As Jon Sheasby brought up in his review of Cargo, watching a film in the comfort of your home might seem to be anathema to the entire experience of filmgoing. At the 2018 Split Screens Festival in New York City, writer and film curator Dennis Lim suggested that the act of going to a film in a theatre is an act of surrender; you have to sit there, in the dark, and give yourself over to the film and the choices of the writers and directors and actors bringing the story to life in front of your eyes. Unlike being at home, you can’t pause the film to make more popcorn or get a Coke refill, or if you’re tired or unhappy with the film or can’t stomach the subject matter. And you know that the moment you walk into the theatre; there’s a social contract being entered into as soon as you buy your ticket. That doesn’t exist in a home theatre setting; it didn’t exist when Blockbuster existed, and it doesn’t exist now with streaming services providing ever more options for home viewing.

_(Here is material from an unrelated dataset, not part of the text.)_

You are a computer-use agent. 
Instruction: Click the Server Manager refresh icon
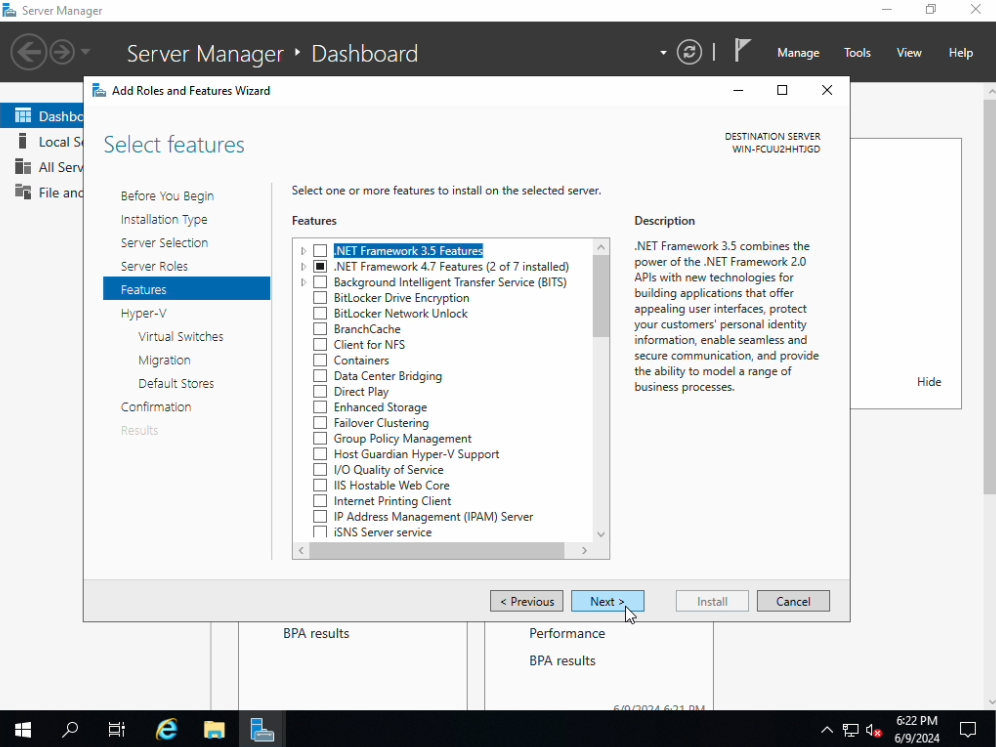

Watching Oz Perkins’ 2016 film, I Am the Pretty Thing That Lives in the House, I was struck by this distinction in the very opening minutes of the film, wherein I quickly realized that my living room wasn’t dark enough to fully appreciate what was being seen on-screen and I was forced to retreat to my bedroom, with my room-darkening sleep shades (but without the surround sound…#FirstWorldProblems) so that I could actually see what was on my screen. It was the first and only time I have ever lamented not being able to watch a film in a theatre.

Oh, it didn’t last long. This film made me forget entirely where I was, wrapping me up in the strange security of the titular house’s whitewashed walls beneath which something is lurking…always lurking…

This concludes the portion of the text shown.